- _課題文_

- - - -

2004/06/07卒業論文指導レジュメ
国社4年 010104k 石原佳菜子
テーマ 化粧品
キーワード 制度品 化粧療法 メイクの効果 ストレス QOL
(前回の質問より)
・ 化粧品の流通ルート
化粧品業界では、商品がメーカーから消費者にわたるまでの経路(流通)によって大きく[1]「制度品」「一般品」(開放流通品と呼ぶこともある)「無店舗販売」「業務用品」に分類している。 制度品(代表的なものとしては資生堂、カネボウ、マックスファクター、コーセー、花王など)流通には、どのメーカーの商品の流通でも共通の特徴が見られる。 メーカーまたはメーカーの販売会社から直接、小売店に販売されるという点だ。 メーカーが販売会社をつくり、そこから小売店に販売される場合が多いが、販売会社はそのメーカーの商品しか扱っていないので、卸売業と比較すると、採算をとるためには単位あたりの流通コストは高くなる。逆に、小売店への販売が重複しないようにテリトリーが明確に区分されることで物流の効率化が実現でき、メーカーの小売に対する指導がしやすくなる。
また、制度品を扱う小売店はメーカーまたは販売会社とチェーン契約をし、メーカー・販売会社から各種の助成を得る一方、メーカーの施策に協力するという関係を結んでいる。しかし、化粧品の領域が広がるにつれ、化粧品を扱う小売店は、従来のチェーン店にとどまることなく広がっていった。いわゆる新しい小売業態でも制度品化粧品が販売されるようになったのである。スーパー、CVS(コンビニエンス・ストアー)などがそうである。これらの業態では化粧品が中心とならないわけであるから、チェーン店とは異なる化粧品の品揃えと売り方がされている。
化粧品の流通量
商店数・年間販売額(1999年) |
||
業 種 |
商店数(店) |
売 上 高(百万円) |
化粧品店 |
24,008 |
1,385,215 |
薬局薬店 |
60,130 |
3,883,697 |
C
V S |
39,627 |
6,134,600 |
百貨店 |
395 |
9,708,704 |
スーパー |
36,978 |
32,571,757 |
小売業合計 |
1,406,905 |
143,846,186 |
・資料は1999年の経済産業省(前通商産業省)の商業統計
・スーパーには250平方メートル以下の専門スーパーも含む。
・薬事法の改正は頻繁なのか?

- - - -

- _提供エントリ_
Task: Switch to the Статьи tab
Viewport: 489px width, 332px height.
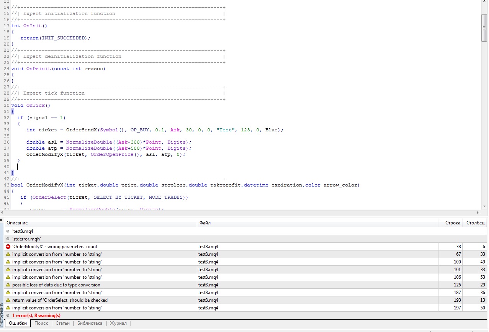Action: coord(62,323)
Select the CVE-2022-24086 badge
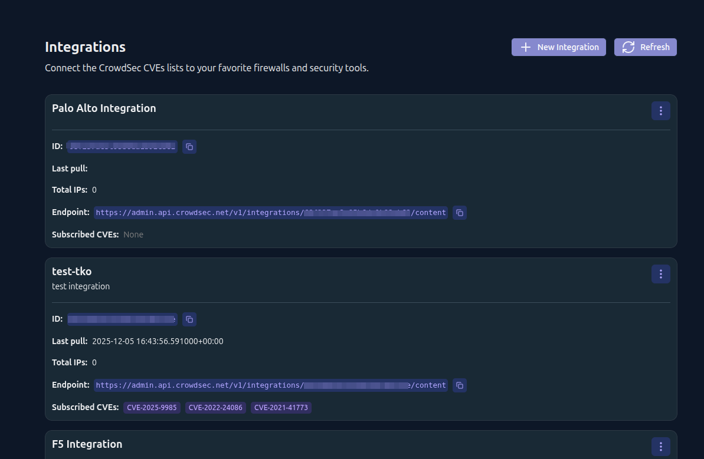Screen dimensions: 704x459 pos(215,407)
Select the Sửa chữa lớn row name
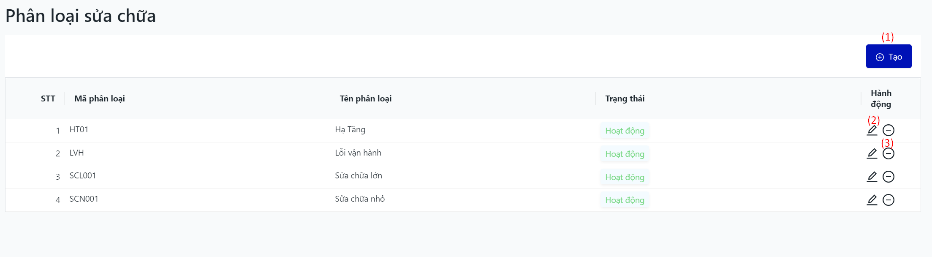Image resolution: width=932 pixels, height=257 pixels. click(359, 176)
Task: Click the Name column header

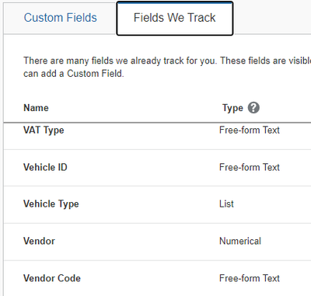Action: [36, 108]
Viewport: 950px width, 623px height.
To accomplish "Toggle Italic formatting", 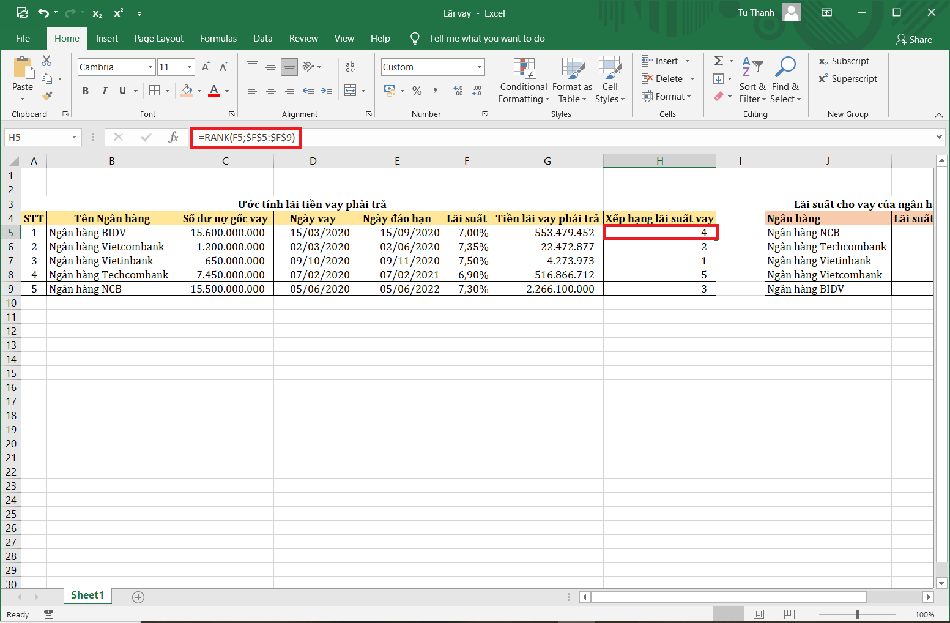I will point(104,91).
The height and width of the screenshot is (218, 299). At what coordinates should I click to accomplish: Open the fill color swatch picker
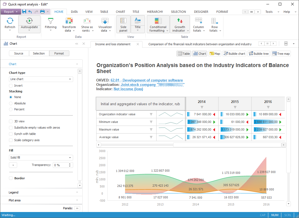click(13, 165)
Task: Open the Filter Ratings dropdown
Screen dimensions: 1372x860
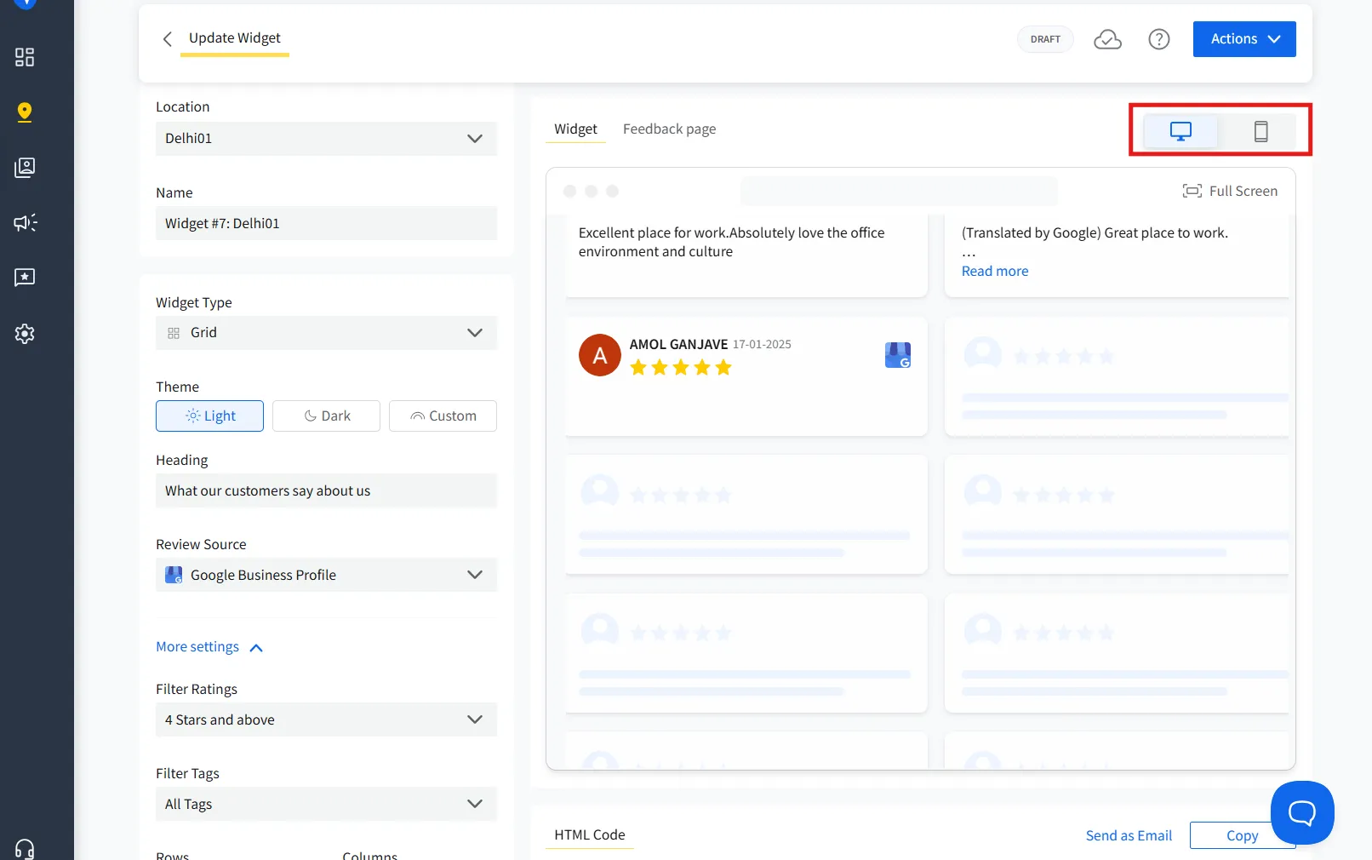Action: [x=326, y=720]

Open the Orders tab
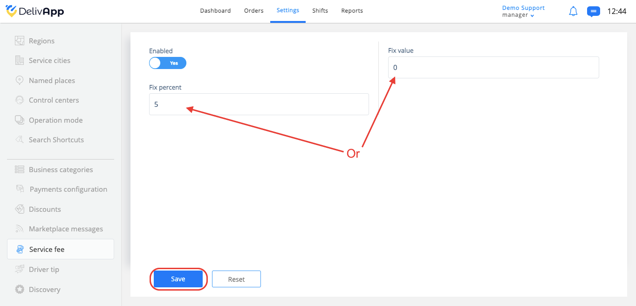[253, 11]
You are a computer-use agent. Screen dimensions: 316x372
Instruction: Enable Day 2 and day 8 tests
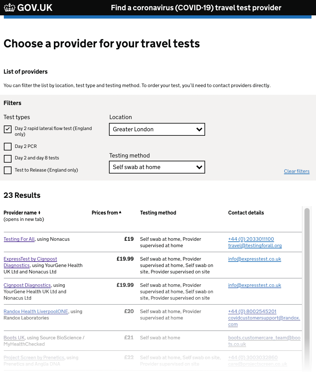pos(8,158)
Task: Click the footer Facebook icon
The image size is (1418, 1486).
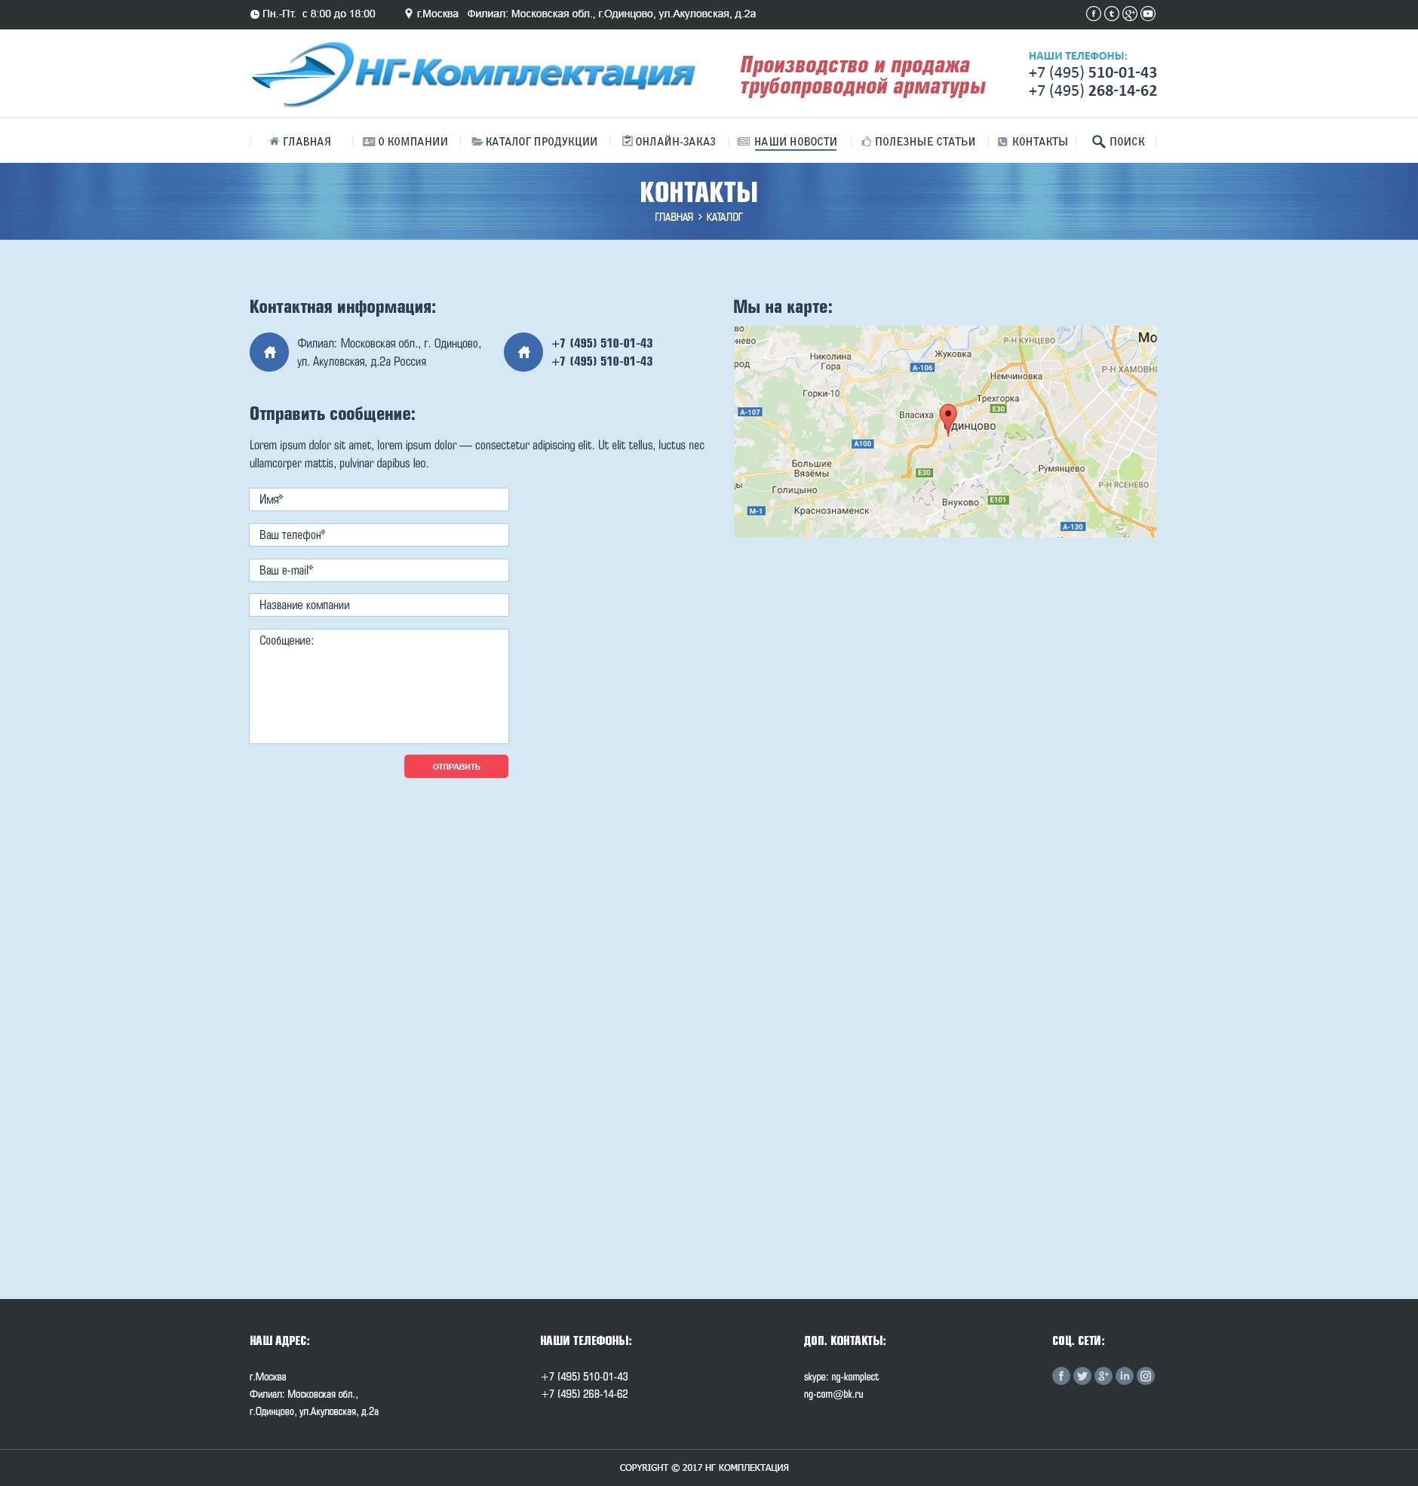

- - - -

- _課題の指示_
1. 課題文によると、制度品の流通にはどのメーカーでも共通するどんな特徴がありますか。
2. 課題文の「また、制度品を扱う小売店はメ」から「品揃えと売り方がされている。」までの全文を、一字も変えずに書き出してください。

- _解答一覧_
1. メーカーまたはメーカーの販売会社から直接、小売店に販売されるという点です。

2.
また、制度品を扱う小売店はメーカーまたは販売会社とチェーン契約をし、メーカー・販売会社から各種の助成を得る一方、メーカーの施策に協力するという関係を結んでいる。しかし、化粧品の領域が広がるにつれ、化粧品を扱う小売店は、従来のチェーン店にとどまることなく広がっていった。いわゆる新しい小売業態でも制度品化粧品が販売されるようになったのである。スーパー、CVS(コンビニエンス・ストアー)などがそうである。これらの業態では化粧品が中心とならないわけであるから、チェーン店とは異なる化粧品の品揃えと売り方がされている。